The induction step is that we show that if the property holds
when the set is a singleton or for a set with the maximum removed,
then it holds for the set. The idea is that since we can build
any finite set by adding elements on the right, then if the property
holds for the empty set and is invariant with respect to this operation, then
it must hold for all finite sets.›
lemma fin_ord_induction:
assumes A1: "IsLinOrder(X,r)" and A2: "P(0)" and
A3: "∀A ∈ FinPow(X). A ≠ 0 ⟶ (P(A - {Maximum(r,A)}) ⟶ P(A))"
and A4: "B ∈ FinPow(X)" shows "P(B)"
proof -
note A2
moreover have "∀ A ∈ FinPow(X). A ≠ 0 ⟶ (∃a∈A. P(A-{a}) ⟶ P(A))"
proof -
{ fix A assume "A ∈ FinPow(X)" and "A ≠ 0"
with A1 A3 have "∃a∈A. P(A-{a}) ⟶ P(A)"
using IsLinOrder_def fin_has_max
IsLinOrder_def Order_ZF_4_L3
by blast
} thus ?thesis by simp
qed
moreover note A4
ultimately show "P(B)" by (rule FinPow_ind_rem_one)
qed
text‹A sligltly more complicated version of ‹fin_ord_induction›
that allows to prove properties that are not true for the empty set.›
lemma fin_ord_ind:
assumes A1: "IsLinOrder(X,r)" and A2: "∀A ∈ FinPow(X).
A = 0 ∨ (A = {Maximum(r,A)} ∨ P(A - {Maximum(r,A)}) ⟶ P(A))"

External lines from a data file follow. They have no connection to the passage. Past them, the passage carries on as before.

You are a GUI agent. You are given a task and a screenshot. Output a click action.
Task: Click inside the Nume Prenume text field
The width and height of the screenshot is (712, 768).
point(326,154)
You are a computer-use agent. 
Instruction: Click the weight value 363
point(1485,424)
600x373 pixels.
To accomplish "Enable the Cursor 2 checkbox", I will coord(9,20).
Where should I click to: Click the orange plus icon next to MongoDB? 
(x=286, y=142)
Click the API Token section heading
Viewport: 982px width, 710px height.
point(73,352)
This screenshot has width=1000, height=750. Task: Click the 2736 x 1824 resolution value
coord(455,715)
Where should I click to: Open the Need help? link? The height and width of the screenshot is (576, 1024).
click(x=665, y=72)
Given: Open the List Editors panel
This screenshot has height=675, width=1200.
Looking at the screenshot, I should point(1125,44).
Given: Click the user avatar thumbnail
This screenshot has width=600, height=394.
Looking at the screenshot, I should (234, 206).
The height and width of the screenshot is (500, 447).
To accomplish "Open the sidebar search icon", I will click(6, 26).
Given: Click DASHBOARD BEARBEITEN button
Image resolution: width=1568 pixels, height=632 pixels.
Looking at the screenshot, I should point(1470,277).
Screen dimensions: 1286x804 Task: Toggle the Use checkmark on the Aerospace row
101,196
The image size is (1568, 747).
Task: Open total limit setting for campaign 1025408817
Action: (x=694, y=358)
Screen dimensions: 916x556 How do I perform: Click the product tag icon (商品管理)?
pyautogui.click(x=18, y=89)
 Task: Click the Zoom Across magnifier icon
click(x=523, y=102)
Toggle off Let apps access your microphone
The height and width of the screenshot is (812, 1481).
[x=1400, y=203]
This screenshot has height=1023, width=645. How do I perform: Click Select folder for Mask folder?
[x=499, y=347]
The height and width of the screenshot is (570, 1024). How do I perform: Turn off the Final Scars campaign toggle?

and A3: "B ∈ FinPow(X)" and A4: "B≠0"
shows "P(B)"
proof -
{ fix A assume "A ∈ FinPow(X)" and "A ≠ 0"
with A1 A2 have
"∃a∈A. A = {a} ∨ P(A-{a}) ⟶ P(A)"
using IsLinOrder_def fin_has_max
IsLinOrder_def Order_ZF_4_L3
by blast
} then have "∀A ∈ FinPow(X).
A = 0 ∨ (∃a∈A. A = {a} ∨ P(A-{a}) ⟶ P(A))"
by auto
with A3 A4 show "P(B)" using FinPow_rem_ind
by simp
qed
text‹Yet another induction scheme. We build a linearly ordered
set by adding elements that are greater than all elements in the
set.›
lemma fin_ind_add_max:
assumes A1: "IsLinOrder(X,r)" and A2: "P(0)" and A3: "∀ A ∈ FinPow(X).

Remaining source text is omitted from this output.